Today the Core77 Hand-Eye Supply store opens its doors!
23 NW 4th Avenue - between Burnside and Couch St.
Months in the making and only possible via many generous contributions of time and effort by friends and family, the store is a labor of love of on our part, one that brings our "core" fascination with the mystery and power of making things into the realm of retail. wwowowowoooo!
We are excited to be located in Portland and to be able to take part in the historic - and accelerating - culture of craftsmanship and creative labor which lives here. The store is for both "creative types" and those who love them (and really, now-a-days, who doesn't?) - it is built to appeal with a selection of the basic tools of creative work - pencils, paper, pens - a line-up of high-quality tools and fabrication implements - foam cutters! wrenches! - and a wide variety of task-specific clothing made for the shop or studio - e.g. more aprons than you've seen in one place ever. It is a lifestyle store but for what you do, so it is a Workstyle store.
We hope to see a wide cross-section of the city's fine citizenry make its way through our doors in the coming days (and beyond!) and relish the opportunity to share our enthusiasm for the creative (a)vocations. For those of you not in the neighborhood we'll see you in the online version (opening shortly!)
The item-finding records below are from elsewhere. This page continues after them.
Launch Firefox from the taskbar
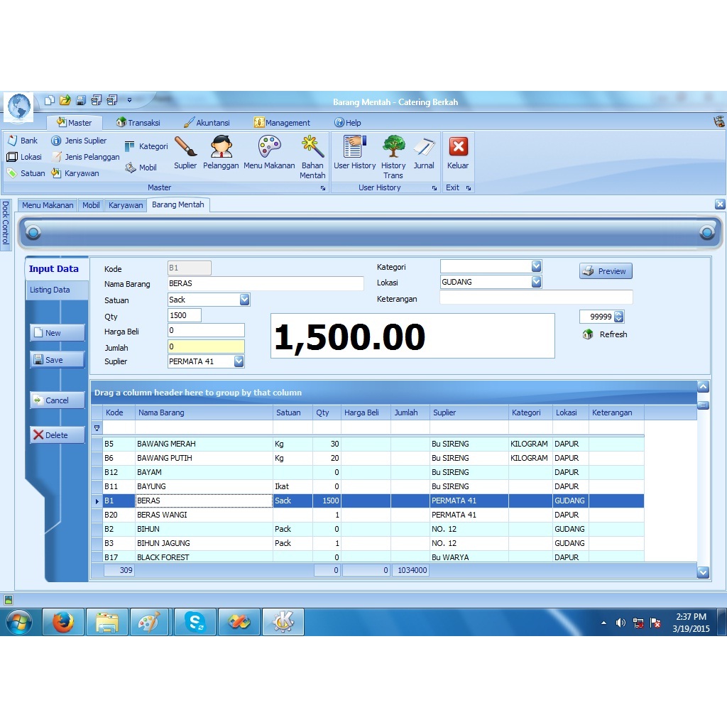Image resolution: width=727 pixels, height=727 pixels. (x=63, y=621)
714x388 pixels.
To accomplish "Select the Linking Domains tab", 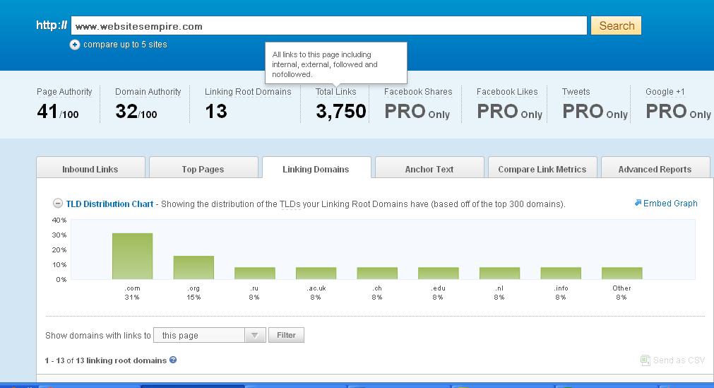I will (x=316, y=169).
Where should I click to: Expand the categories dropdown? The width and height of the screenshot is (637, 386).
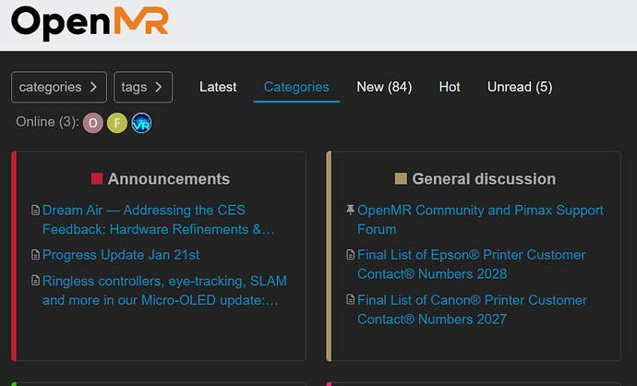click(59, 87)
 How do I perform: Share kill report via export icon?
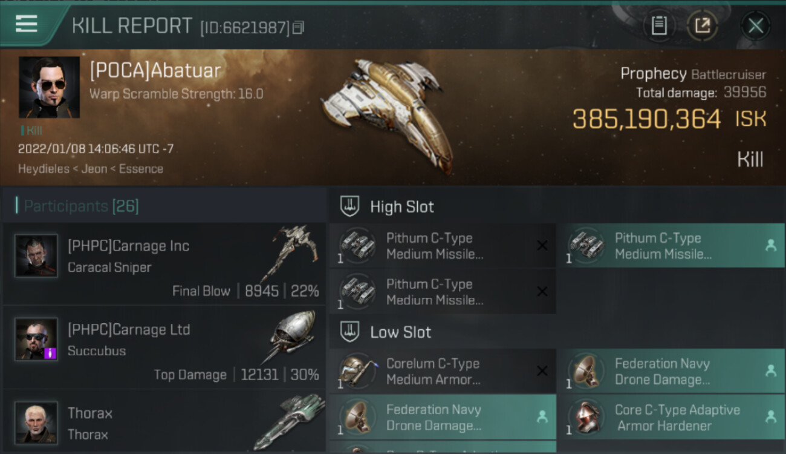(x=703, y=25)
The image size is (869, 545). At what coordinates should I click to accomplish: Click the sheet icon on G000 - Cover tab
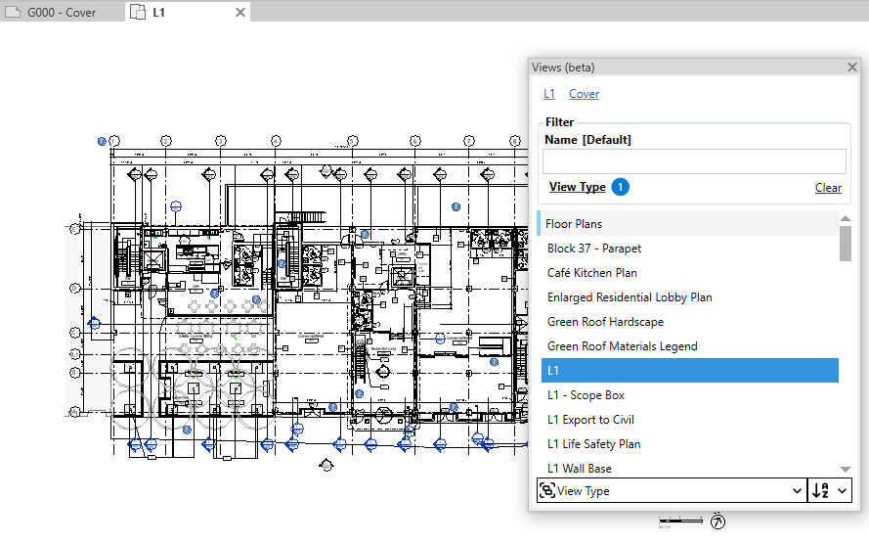coord(14,13)
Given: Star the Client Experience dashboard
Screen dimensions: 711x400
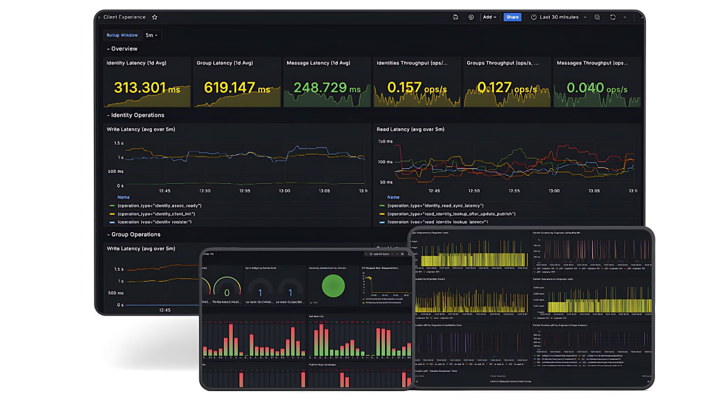Looking at the screenshot, I should coord(154,17).
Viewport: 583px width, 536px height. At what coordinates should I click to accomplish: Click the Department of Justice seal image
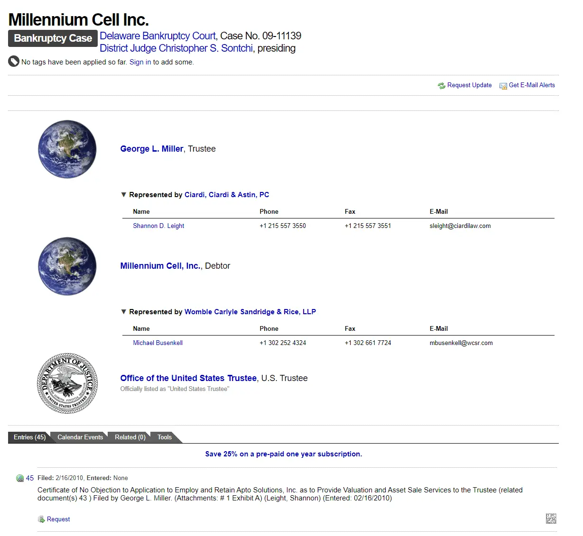[x=67, y=383]
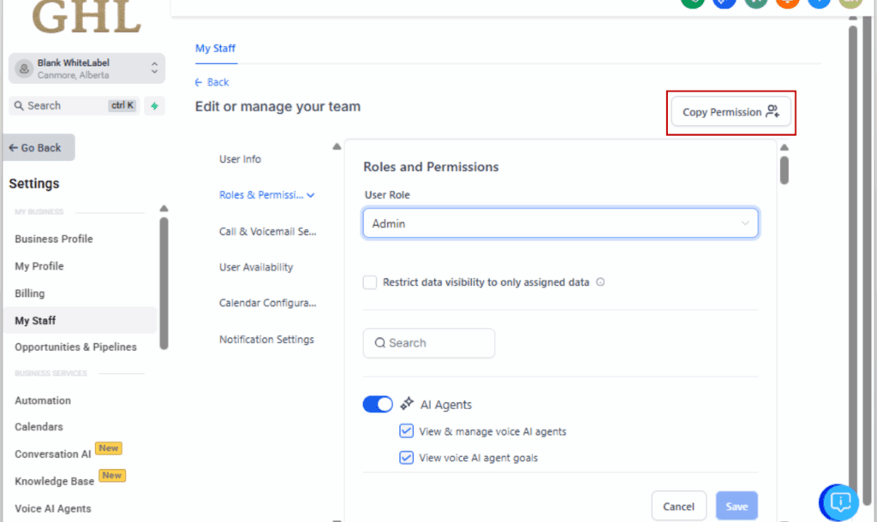Click the search magnifier in the left sidebar
The height and width of the screenshot is (522, 877).
(19, 105)
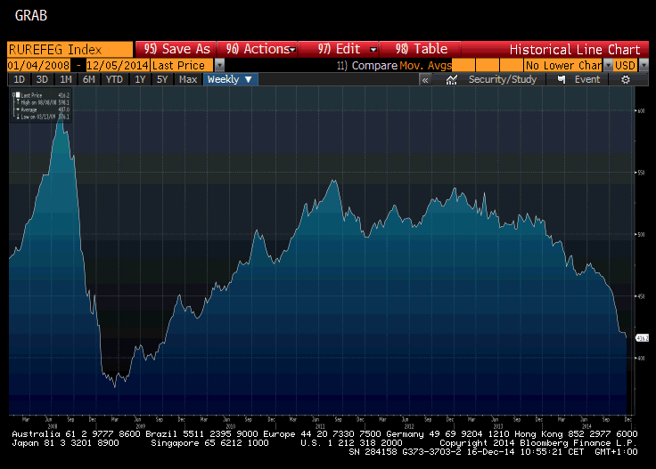The height and width of the screenshot is (469, 656).
Task: Open the Actions menu
Action: coord(258,49)
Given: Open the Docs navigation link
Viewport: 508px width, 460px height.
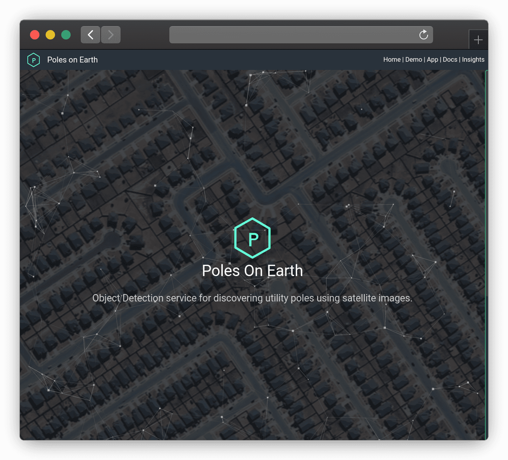Looking at the screenshot, I should [x=450, y=60].
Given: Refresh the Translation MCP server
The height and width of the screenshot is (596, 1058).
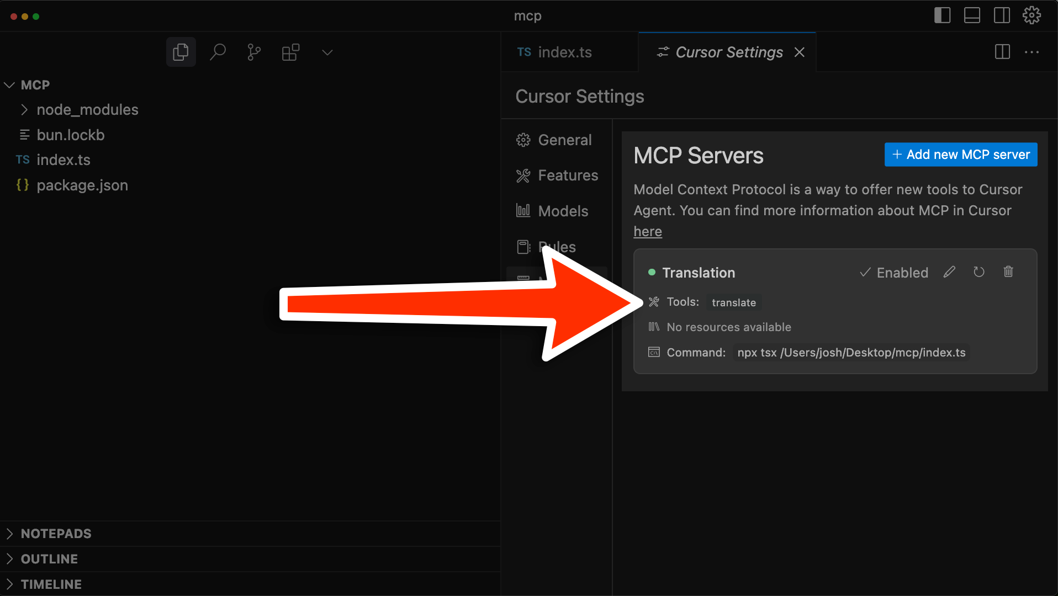Looking at the screenshot, I should pos(979,272).
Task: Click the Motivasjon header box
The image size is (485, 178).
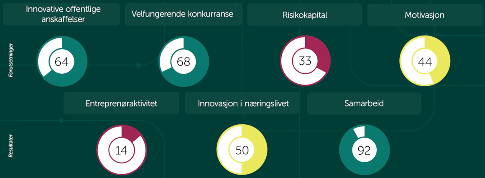Action: [x=424, y=14]
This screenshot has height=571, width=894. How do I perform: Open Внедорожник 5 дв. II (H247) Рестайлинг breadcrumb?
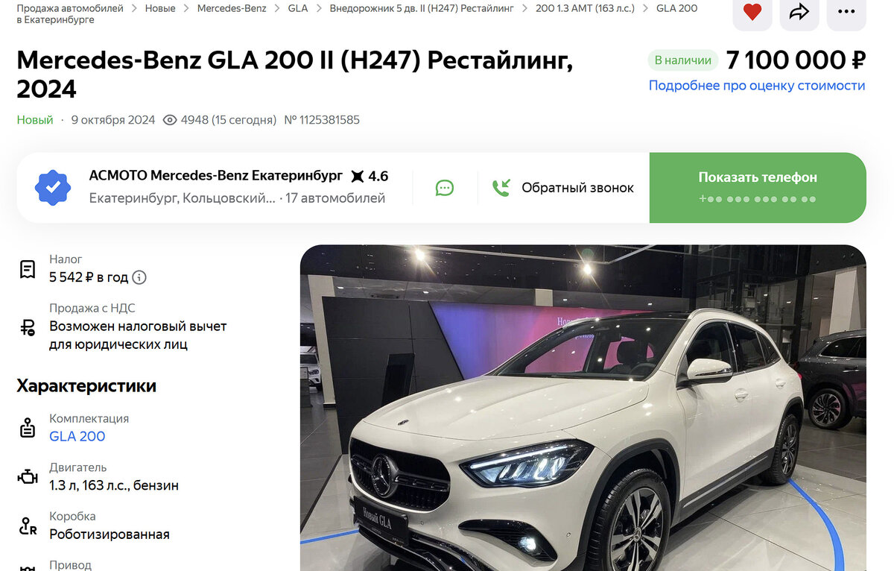pos(422,8)
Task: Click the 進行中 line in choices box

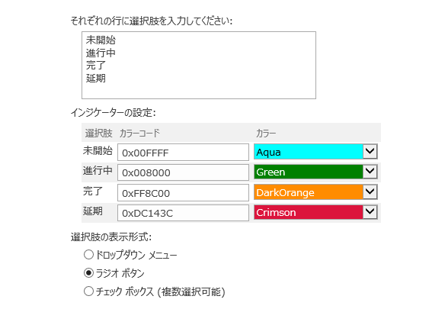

Special-special thanks to: Laurence Sarrazin for leading the design of the space and for her positive disposition and vast capacity for work. Special thanks and congratulations, go to the core Core team of Tobias Berblinger, Glen Taylor and Eric Ludlum.
Read on for a quasi-mission statement and more pics - like all Core77 efforts the store is a work in progress!
A bit more on the why of the what of the Core Store aka Hand-Eye Supply. By store development lead, Eric Ludlum, founder Core77
Core77 is the product of its environment: it was born as a project at Pratt Institute - an occupational training school that at one time taught stuff such as bee keeping - that still has a steam power plant and a Tiffany floored library. In particular it is the child of the Pratt Industrial Design department, a creaky but functioning Bauhaus-ian training program which focused (at the time, at least) on the principles of visual language and the hand-skills necessary to explore them.
Core77 was and still is hand-built by a small passionate team of people. It is about as "bespoke" as a website can be, and proudly displays its rough edges. Our editorial focus, while sometimes obscured by the cool stuff in the blog has always been on "inside baseball" - the practice of the profession. And to us that is everything surrounding actual making - the production of artifacts and the labor of the process of design. The early industrial era can-do attitude, the occupational foundation of the practice of ID; these are essential to the Core77 definition of design.
If there is a date to put on these nostalgic aspects of the site it would be the post-war hey day of American design and manufacturing - an era of exploration and earnestness. This was our entry point into the field: a mid-1990's retro vision of a humble profession dedicated to making things.
Over the past 15 years we've watched and cheered and done our part to help push design to the prominence it enjoyed in that earlier era. With the zealotry of converts we spread the word. And then with similar visceral emotion we watched as culture and commerce and design entwined...
The annotation of the design process and its spread to the board-room and the business-book aisle for the purpose of improving market capitalization. The reduction and division of design's complex and mysterious core into silos of formulaic practice: user-centered design, sustainable design, "design thinking". Media exaltation of the designer as author - defining creative work as genius self-expression and cordoning off the creative act from the public with a velvet rope.
The heart of design - of making things - was simultaneously diminished and aggrandized; made explicit for the business community, moved to the distance for the average person. It is this heart that we wish to gently massage back to a healthy beat. DIY and crafting have done their part to spread the "making meme" out in the general public, and the time is right to see it restored to the practice of design.
If there is a poster-boy, a hero, of Hand-Eye Design, it is Bucky Fuller. Who practiced sustainability, who advocated design-thinking, who studied the needs of the human being, but who understood these as parts of the whole enterprise of doing. He is the guy who, as good designers do, kept all that in his head and in his heart and used it as he MADE THINGS - he, himself, through drawings and models -not for the sake of self-expression or commercialism but because they had to be done. And that work was not birthed effortlessly from within but dragged out of the world in handfuls, built-up slowly into something meaningful through sketches and prototypes, mock-ups and fabrication.
That is the design philosophy of Core77's Hand-Eye Supply.